TORONTO — The number of times a person has given birth may affect how quickly they physically age, according to a new study.
Researchers from Pennsylvania State University in the U.S. found that people who have given birth three or four times appeared to be biologically aging more slowly than those who have given birth fewer than three times or more than four times.
The findings, published in the journal Scientific Reports last week, also showed, however, that these effects were only evident after a person had gone through menopause.
“Our findings suggest that pregnancy and birth may contribute to the changing and dysregulation of several different physiological systems that may affect aging once a person is post-menopause,” Talia Shirazi, one of the study’s authors and a doctoral candidate in biological anthropology at Penn State, said in a press release.
“This is consistent with the metabolic, immunological, and endocrinological changes that occur in the body during pregnancy and lactation, as well as the various disease risks that are associated with pregnancy and reproductive investment more generally.”
For the study, the researchers examined data on 4,418 participants from the U.S. Centers for Disease Control and Prevention’s National Health and Nutrition Examination Survey, which was collected between 1999 and 2010.

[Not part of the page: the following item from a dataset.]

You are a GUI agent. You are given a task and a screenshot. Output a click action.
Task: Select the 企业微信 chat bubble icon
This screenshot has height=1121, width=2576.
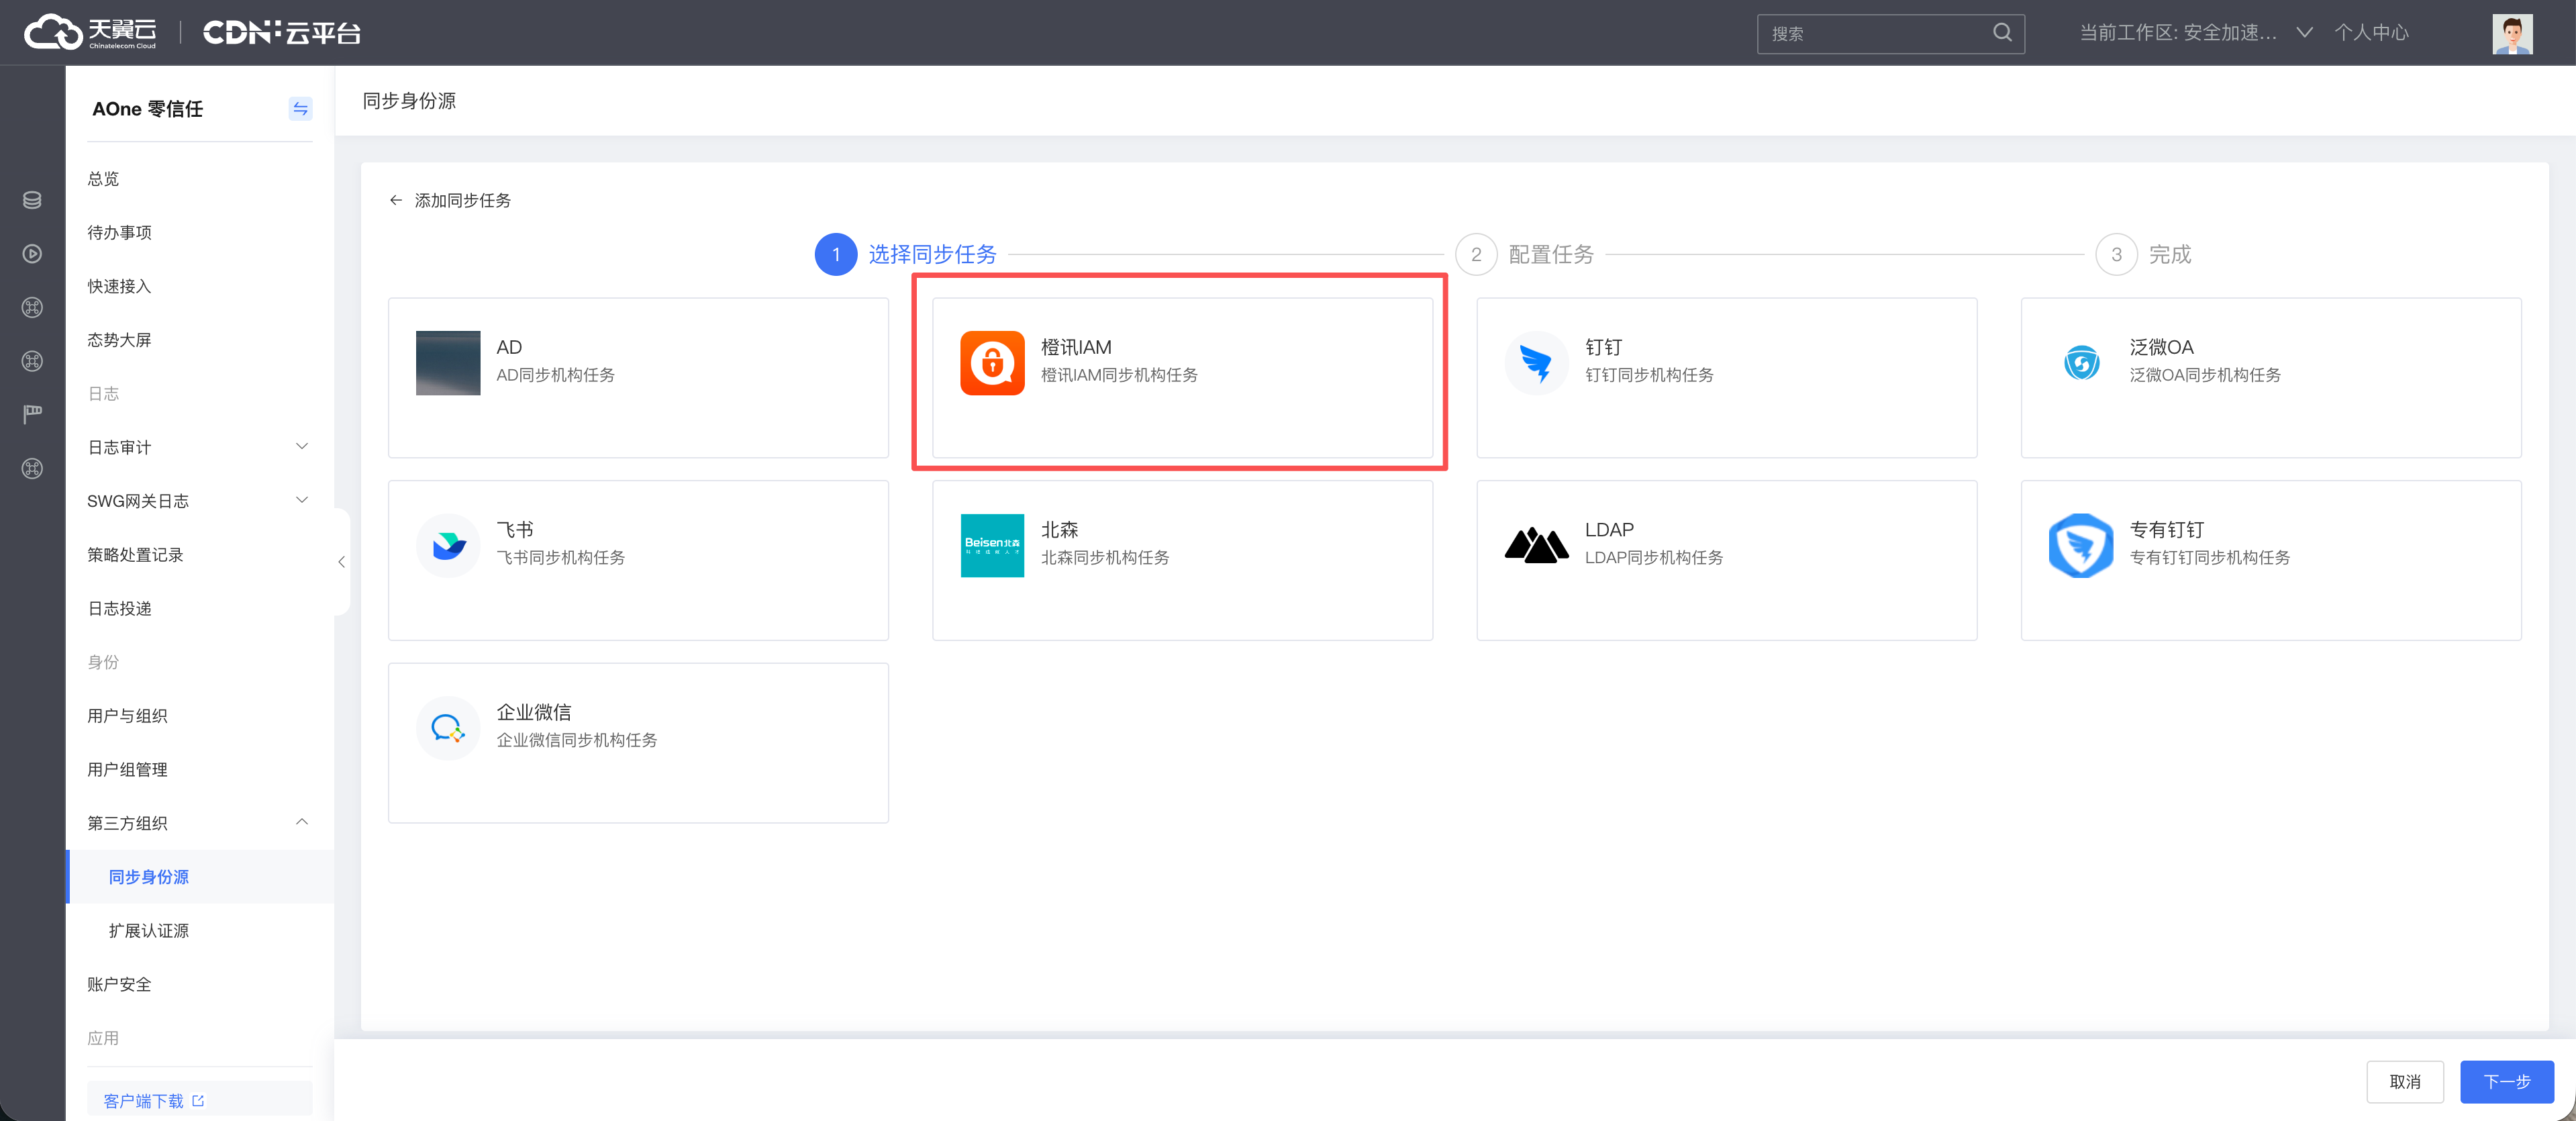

The data included information on participants’ reproductive health, the number of live births they had, and if they had gone through menopause. The researchers acknowledged, however, they didn’t have access to data on miscarriages or aborted pregnancies, which could also be associated with the costs of reproduction – one of the study’s limitations.
The study’s authors then studied the reproductive data to measure biological aging by looking at nine biomarkers that are designed to assess metabolic health, kidney and liver function, anemia and red blood cell disorders, and immune function and inflammation.
Waylon Hastings, a post-doctoral researcher at Penn State who worked on the study, said they wanted to analyze markers that would indicate the age and functioning of the body’s major organ systems, instead of just looking at age on a cellular level.
“When we think about pregnancy, we don’t think about changes to individual cells but instead about how the immune system or metabolism changes, for example,” he said.
When they did this, they found a “U-shaped relationship” between the number of births a person had and accelerated biological aging.
Participants who reported never giving birth or giving birth fewer than three times and those who had given birth more than four times appeared to have quicker biological aging than those who had three or four births, the researchers said.
The study’s authors said this was even true when they controlled for other factors, such as chronological age, lifestyle, and other health‐related and demographic indicators.
According to the authors, pregnancy and breastfeeding use a large amount of the body’s energy and can affect its systems, including immune function, metabolism, and blood pressure.
“We think there’s something going on, some sort of trade-off, between aging and reproduction,” Shirazi said.
“This makes sense from an evolutionary biology point of view, because if you’re spending energy in pregnancy and breastfeeding, you probably don’t have as much energy to allocate towards things like physiological maintenance and defence.”
Shirazi said one possible explanation for the findings is the presence or lack of presence of ovarian hormones, which are protective against accelerated aging, in post-menopausal people.
“It’s possible that in pre-menopausal women the effect of hormones are buffering the potential negative effect of pregnancy and reproduction on biological age acceleration. And then perhaps when the hormones are gone, the effects can show themselves,” she explained.
While the researchers said their study shows an association between the number of live births and biological aging, it doesn’t show causation because the participants’ data was taken at only one point in time in their lives.
The research was also limited by the fact the data was collected only in the U.S. and they were unable to compare them with samples from non-Western, educated, industrialized, rich, and democratic (WEIRD) countries.
“WEIRD and non-WEIRD countries are characterized by significantly different activity patterns, nutrition, infectious disease ecology, and morbidity and mortality, all of which could shape costs of reproduction,” the study said.
In light of these limitations, the study’s authors said additional research is needed to better understand the connection between aging and having children.
“This transition into menopause, and female reproductive health in general, is very much under researched and not as well understood as it should be at this time,” Hastings said.
“If we can see that there are these changes in aging as a function of reproduction and menopause, and we don’t have a great explanation for why, then that’s a sign we should investigate this more.”